Operation Ikatere ran from June to October earlier this year and targeted fishing-related crime and the reasons for the decline in global marine biodiversity.
Law enforcement agencies in 34 member states carried out no less than 1,710 inspections across the seven seas and seized nearly a ton of illicit products, including protected wildlife, drugs and explosives.
The Montenegrin authorities alone are said to have recovered more than 20 cylinders of explosives that can be used in fishing to quickly neutralize large amounts of marine life over a large area, given the powerful shock wave it creates in the water.
“The use of explosives as a method of illegal fishing is a growing trend among unscrupulous players in the industry, as the progressive depletion of fish stocks pushes vessels to maintain their catch rates at all costs,” he said. said Ilana De Wild, director of organized and emerging crime at Interpol. .

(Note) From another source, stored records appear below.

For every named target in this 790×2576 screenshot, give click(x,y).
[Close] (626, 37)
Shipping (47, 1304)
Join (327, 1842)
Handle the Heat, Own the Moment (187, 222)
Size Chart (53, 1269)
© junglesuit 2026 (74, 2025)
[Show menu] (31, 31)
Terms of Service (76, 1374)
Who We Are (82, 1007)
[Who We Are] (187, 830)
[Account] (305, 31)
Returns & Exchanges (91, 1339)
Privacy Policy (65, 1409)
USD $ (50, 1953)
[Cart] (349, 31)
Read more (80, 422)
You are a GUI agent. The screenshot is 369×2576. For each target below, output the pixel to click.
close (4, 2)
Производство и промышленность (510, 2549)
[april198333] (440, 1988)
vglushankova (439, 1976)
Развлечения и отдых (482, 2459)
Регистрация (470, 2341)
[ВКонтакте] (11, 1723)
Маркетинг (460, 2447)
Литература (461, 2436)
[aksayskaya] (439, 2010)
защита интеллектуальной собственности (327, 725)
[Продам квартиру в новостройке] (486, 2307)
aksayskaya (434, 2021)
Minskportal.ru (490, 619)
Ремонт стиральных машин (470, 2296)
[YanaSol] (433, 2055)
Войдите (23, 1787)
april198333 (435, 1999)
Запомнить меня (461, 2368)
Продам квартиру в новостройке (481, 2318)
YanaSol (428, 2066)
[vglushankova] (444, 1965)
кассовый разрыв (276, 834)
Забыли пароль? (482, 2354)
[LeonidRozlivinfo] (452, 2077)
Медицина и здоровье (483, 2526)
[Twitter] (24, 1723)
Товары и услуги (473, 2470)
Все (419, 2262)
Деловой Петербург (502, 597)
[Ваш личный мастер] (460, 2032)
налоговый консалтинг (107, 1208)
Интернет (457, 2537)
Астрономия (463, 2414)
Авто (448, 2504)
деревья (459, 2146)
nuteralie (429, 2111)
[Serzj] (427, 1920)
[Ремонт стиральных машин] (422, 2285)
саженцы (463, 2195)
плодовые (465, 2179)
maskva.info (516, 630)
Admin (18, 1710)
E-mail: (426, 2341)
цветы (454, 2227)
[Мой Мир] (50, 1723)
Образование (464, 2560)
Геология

However, the same type of explosives used in illegal fishing practices are also used by criminal and terrorist groups, the Lyon-based anti-crime agency noted.
“It was discovered that the bomb makers behind the terrorist attacks in recent years were also supplying explosives to the illegal fishing industry,” De Wild added.
Operation Ikatere uncovered more in its investigation.
Since fishing vessels spend long periods at sea and are rarely disturbed by law enforcement, organized crime groups use them to smuggle their illicit cargoes around the world, cargoes that can include drugs. and human beings.
Kenyan police rescued 121 victims of human trafficking and slavery, including children, on fishing boats during the five-month investigation.
In addition to requisitioning fishing boats to carry out their criminal activities, organized criminal groups also use several other means to hide in plain sight.
Examples include fake vessel certificates, fake fishing licenses and fake crew documents, all used by criminals to cover up the true nature of their vessel’s illicit activities, according to Interpol.
Illegal fishing is considered one of the most pervasive threats to sustainable marine life and biodiversity and, along with unreported and unregulated (IUU) fishing, costs the global economy billions of dollars every year.
According to the Food and Agriculture Organization of the United Nations (FAO), around 20 percent of the world’s gross catch rates come from IUU fishing, with the rate reaching 40 percent in coastal regions and developing countries. .
âThe broad participation in Operation Ikatereâ¦ demonstrates the global commitment to apply sustainable management of marine resources. Our collective livelihood and livelihood depend on it, âsaid Stephen Kavanagh, Executive Director of Interpol Police Services.